■ **Written task**
Edit the rows starting at the line that contains "You are a computer-use agent. This" and stopping after the line that contains "Image resolution: width=800": write them out again with "popup" changed to "dialog" and nothing else altered.

Collection entries:
⟨
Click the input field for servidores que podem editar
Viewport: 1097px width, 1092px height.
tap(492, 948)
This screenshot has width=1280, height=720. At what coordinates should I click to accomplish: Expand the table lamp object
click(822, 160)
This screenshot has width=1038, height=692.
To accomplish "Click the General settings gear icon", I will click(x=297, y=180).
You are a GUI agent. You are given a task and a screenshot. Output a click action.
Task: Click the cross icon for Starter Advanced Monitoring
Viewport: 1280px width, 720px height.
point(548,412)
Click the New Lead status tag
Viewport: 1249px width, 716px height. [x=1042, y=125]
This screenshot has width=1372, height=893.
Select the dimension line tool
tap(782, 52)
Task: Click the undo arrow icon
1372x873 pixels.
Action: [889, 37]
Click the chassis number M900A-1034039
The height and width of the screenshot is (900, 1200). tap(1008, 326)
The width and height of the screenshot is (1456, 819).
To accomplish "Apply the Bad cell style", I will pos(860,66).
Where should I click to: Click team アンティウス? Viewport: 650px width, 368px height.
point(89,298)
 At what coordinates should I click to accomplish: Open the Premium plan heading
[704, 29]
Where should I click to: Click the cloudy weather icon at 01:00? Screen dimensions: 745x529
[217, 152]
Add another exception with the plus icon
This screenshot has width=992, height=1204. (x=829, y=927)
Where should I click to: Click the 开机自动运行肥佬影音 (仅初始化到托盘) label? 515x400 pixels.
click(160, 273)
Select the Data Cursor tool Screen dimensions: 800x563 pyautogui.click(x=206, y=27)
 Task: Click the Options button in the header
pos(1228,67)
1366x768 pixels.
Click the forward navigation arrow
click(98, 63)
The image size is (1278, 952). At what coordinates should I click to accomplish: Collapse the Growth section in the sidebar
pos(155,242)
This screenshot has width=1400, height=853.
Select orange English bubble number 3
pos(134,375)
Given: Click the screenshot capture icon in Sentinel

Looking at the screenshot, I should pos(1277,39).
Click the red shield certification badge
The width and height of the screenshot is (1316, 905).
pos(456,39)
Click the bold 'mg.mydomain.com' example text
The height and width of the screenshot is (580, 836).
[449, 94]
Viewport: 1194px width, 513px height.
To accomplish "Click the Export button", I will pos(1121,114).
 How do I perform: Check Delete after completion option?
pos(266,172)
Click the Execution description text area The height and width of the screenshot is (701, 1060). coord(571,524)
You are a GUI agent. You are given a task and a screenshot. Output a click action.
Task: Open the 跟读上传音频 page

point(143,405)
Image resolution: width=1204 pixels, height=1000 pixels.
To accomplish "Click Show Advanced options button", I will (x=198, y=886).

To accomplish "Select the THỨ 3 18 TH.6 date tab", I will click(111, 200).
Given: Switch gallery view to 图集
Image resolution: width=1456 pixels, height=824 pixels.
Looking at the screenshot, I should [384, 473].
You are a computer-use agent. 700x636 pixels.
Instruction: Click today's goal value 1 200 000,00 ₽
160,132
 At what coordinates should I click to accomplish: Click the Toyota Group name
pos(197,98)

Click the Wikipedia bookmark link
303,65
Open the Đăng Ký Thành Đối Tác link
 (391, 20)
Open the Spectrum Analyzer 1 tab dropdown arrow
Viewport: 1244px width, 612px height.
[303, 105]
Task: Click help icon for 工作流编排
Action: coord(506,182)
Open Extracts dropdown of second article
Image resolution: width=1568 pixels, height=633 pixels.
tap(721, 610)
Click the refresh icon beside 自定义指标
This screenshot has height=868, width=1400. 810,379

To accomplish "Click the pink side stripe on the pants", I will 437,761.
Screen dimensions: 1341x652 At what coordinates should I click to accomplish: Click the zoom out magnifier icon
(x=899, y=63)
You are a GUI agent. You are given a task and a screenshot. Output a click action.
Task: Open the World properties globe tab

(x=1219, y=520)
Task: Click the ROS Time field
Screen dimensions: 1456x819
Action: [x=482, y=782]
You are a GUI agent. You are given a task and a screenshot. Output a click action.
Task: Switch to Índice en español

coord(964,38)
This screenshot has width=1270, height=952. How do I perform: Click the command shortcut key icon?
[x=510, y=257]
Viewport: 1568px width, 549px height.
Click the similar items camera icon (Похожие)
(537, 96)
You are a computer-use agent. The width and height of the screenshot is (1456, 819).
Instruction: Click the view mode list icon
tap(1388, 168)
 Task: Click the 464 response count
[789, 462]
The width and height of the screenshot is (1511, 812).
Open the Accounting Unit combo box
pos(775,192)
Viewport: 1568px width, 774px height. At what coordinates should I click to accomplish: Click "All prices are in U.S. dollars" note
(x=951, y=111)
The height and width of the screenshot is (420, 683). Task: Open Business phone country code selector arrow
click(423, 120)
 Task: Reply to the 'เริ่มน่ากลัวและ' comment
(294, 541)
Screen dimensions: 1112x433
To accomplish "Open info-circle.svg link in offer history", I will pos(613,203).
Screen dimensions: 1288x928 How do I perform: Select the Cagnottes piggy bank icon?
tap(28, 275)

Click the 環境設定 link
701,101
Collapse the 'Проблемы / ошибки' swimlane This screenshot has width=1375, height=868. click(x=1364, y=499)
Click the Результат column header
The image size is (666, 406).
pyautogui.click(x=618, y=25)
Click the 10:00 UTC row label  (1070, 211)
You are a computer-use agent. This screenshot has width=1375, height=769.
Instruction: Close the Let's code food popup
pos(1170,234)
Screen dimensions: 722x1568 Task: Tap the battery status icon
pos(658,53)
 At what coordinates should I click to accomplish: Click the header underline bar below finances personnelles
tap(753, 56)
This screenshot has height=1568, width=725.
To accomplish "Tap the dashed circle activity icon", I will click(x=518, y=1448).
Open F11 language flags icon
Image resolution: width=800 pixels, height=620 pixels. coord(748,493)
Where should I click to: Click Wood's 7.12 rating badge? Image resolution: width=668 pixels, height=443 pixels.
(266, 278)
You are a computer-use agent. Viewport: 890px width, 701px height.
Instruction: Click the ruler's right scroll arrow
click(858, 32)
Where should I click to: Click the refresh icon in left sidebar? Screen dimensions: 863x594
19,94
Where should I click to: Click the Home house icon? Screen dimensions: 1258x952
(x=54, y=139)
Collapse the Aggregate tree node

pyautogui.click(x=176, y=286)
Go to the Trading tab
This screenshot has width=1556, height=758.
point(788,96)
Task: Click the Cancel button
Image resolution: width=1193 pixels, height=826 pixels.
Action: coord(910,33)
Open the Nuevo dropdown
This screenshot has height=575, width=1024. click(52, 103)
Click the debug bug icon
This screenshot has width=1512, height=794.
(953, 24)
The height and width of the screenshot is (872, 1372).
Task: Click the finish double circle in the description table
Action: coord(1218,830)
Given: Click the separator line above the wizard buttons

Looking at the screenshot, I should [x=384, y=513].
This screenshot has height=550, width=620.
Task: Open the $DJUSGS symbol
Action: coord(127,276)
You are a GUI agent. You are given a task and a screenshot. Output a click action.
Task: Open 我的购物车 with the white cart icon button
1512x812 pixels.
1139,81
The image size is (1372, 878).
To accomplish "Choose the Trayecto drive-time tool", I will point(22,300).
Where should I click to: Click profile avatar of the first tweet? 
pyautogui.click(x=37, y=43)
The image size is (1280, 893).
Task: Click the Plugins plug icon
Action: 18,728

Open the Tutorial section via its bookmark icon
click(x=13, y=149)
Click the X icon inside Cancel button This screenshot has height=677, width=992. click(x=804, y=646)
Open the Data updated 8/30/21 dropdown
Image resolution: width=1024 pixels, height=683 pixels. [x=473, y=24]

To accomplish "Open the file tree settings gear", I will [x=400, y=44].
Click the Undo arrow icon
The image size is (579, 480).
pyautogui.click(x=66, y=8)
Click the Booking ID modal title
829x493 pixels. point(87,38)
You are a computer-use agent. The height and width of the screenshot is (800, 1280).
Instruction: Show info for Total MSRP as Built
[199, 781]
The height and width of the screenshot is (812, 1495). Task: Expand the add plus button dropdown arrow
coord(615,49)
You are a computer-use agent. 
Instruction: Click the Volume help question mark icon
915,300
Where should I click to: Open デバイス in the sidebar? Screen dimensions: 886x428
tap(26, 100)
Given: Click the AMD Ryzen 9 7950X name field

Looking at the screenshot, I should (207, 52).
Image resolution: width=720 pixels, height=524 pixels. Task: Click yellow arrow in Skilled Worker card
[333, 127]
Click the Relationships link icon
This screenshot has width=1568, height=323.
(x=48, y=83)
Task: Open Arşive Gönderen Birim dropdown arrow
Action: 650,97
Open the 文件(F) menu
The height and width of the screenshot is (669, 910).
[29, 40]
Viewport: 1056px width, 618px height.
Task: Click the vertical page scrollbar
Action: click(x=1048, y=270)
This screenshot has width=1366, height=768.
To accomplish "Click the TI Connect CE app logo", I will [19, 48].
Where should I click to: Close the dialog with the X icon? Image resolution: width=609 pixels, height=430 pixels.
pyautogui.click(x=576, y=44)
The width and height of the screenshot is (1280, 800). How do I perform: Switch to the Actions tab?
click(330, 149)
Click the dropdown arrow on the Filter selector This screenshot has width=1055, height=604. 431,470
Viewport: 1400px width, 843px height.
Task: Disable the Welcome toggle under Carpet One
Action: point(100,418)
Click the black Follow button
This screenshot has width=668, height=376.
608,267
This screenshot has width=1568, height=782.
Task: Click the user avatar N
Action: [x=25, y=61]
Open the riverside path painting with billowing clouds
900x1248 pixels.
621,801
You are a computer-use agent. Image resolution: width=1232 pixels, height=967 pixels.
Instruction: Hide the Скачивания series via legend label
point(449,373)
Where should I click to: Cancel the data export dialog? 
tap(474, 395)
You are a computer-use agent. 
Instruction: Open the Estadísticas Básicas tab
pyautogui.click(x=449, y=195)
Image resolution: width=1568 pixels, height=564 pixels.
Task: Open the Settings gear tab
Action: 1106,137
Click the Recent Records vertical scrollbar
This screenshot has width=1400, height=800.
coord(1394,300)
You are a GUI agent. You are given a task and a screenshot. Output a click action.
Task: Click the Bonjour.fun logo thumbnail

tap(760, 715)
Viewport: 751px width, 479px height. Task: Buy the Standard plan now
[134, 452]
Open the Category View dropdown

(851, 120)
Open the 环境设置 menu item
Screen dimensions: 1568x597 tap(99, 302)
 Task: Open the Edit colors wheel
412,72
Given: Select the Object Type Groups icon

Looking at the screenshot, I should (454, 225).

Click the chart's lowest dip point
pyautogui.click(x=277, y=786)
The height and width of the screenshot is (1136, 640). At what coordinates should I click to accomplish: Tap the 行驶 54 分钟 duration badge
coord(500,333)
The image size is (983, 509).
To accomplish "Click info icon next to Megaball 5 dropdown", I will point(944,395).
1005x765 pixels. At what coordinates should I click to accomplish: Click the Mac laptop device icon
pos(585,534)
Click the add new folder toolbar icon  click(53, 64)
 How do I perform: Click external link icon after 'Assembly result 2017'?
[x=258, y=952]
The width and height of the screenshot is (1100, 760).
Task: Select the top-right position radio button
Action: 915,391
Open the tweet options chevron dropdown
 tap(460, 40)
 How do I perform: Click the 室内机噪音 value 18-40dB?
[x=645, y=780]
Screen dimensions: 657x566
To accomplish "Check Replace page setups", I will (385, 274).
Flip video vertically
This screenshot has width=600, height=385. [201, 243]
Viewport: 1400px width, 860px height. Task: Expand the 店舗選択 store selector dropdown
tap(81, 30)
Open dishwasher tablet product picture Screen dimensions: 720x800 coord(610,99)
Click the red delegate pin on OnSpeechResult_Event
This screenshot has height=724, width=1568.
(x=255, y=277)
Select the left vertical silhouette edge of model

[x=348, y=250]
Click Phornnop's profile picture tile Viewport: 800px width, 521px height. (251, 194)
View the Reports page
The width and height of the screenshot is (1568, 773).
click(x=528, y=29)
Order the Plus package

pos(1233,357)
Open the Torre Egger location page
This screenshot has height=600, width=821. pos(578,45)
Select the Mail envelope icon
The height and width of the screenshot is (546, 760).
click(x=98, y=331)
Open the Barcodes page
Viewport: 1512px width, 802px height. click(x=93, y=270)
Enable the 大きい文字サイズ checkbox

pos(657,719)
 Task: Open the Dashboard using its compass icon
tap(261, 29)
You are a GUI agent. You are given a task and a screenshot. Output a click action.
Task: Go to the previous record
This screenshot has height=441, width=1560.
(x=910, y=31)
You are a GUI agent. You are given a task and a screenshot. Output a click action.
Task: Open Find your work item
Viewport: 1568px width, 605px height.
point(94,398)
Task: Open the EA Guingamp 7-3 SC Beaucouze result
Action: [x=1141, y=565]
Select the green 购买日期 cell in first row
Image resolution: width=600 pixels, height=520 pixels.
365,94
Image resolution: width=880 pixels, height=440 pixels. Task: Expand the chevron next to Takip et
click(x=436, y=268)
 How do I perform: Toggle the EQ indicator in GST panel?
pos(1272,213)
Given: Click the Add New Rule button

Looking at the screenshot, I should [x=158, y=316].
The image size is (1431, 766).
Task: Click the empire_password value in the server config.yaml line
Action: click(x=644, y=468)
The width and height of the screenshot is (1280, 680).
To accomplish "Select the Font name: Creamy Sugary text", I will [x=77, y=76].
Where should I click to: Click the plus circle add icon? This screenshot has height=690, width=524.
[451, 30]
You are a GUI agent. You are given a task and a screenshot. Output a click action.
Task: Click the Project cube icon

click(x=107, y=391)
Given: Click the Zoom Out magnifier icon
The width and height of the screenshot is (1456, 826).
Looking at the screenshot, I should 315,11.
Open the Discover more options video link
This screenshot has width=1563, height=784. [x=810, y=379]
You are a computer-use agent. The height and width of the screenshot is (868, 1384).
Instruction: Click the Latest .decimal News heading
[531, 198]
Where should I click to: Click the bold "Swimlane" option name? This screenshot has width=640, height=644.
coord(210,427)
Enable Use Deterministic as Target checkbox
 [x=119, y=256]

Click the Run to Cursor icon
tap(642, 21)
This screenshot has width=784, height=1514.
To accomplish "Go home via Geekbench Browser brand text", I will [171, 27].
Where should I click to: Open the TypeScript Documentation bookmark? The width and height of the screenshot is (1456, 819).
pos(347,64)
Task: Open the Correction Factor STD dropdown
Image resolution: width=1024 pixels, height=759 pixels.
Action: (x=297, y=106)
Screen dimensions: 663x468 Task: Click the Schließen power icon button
⟩
■ **Response to the task**
You are a computer-use agent. This screenshot has width=1375, height=769.
Instruction: Close the Let's code food dialog
pos(1170,234)
Screen dimensions: 722x1568 Task: Tap the battery status icon
pos(658,53)
 At what coordinates should I click to accomplish: Click the header underline bar below finances personnelles
tap(753, 56)
This screenshot has height=1568, width=725.
To accomplish "Tap the dashed circle activity icon", I will click(x=518, y=1448).
Open F11 language flags icon
Image resolution: width=800 pixels, height=620 pixels. coord(748,493)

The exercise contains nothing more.